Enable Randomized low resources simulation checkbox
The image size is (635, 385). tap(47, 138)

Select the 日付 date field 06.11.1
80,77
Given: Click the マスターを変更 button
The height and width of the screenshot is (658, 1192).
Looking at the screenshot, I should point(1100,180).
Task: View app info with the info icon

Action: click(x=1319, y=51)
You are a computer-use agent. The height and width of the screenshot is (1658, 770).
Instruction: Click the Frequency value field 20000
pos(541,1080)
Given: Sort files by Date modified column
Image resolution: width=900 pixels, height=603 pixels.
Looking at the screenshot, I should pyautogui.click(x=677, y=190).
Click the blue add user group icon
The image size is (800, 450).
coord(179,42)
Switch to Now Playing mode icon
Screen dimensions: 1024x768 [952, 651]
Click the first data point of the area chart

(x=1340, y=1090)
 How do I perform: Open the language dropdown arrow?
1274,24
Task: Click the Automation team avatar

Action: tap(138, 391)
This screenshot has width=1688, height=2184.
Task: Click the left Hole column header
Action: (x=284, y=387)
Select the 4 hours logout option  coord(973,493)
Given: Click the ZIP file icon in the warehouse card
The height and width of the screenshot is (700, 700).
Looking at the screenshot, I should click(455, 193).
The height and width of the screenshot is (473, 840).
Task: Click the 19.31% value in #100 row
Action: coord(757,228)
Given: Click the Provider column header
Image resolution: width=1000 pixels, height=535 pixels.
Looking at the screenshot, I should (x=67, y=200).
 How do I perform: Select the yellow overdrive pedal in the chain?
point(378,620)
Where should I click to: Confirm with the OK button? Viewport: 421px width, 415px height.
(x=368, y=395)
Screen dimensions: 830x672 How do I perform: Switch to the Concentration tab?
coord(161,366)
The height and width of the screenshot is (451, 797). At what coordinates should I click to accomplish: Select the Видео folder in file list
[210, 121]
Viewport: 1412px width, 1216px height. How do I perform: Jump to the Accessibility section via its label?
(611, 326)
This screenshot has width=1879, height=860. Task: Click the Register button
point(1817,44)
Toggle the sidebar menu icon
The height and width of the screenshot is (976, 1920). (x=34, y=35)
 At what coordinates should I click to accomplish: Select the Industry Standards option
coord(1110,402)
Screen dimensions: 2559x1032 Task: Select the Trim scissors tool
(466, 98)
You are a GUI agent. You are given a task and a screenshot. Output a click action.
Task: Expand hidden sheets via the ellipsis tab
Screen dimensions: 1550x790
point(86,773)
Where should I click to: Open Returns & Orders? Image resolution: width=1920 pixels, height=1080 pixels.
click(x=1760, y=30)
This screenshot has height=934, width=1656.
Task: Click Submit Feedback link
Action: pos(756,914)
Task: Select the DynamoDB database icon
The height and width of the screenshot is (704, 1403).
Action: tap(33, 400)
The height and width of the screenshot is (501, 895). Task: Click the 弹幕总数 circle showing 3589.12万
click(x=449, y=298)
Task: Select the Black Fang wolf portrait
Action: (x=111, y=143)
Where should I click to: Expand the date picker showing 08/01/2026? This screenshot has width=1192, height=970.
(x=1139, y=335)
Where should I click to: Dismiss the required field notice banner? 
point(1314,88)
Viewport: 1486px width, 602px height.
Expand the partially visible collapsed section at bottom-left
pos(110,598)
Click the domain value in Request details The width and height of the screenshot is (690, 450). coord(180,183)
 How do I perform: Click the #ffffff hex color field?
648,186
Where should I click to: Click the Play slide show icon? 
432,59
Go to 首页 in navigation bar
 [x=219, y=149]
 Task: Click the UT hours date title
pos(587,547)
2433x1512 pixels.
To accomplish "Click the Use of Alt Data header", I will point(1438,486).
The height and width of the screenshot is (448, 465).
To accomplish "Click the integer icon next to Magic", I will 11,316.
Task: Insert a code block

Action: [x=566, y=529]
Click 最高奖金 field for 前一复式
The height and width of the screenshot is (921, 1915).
━━━━
Exact duplication is required for the lines above, from the line that contains "Task: Select the DynamoDB database icon" to the line that contains "Viewport: 1486px width, 602px height.", inclusive; omit all others.

Task: Select the DynamoDB database icon
The height and width of the screenshot is (704, 1403).
Action: tap(33, 400)
The height and width of the screenshot is (501, 895). Task: Click the 弹幕总数 circle showing 3589.12万
click(x=449, y=298)
Task: Select the Black Fang wolf portrait
Action: (x=111, y=143)
Where should I click to: Expand the date picker showing 08/01/2026? This screenshot has width=1192, height=970.
(x=1139, y=335)
Where should I click to: Dismiss the required field notice banner? 
point(1314,88)
Viewport: 1486px width, 602px height.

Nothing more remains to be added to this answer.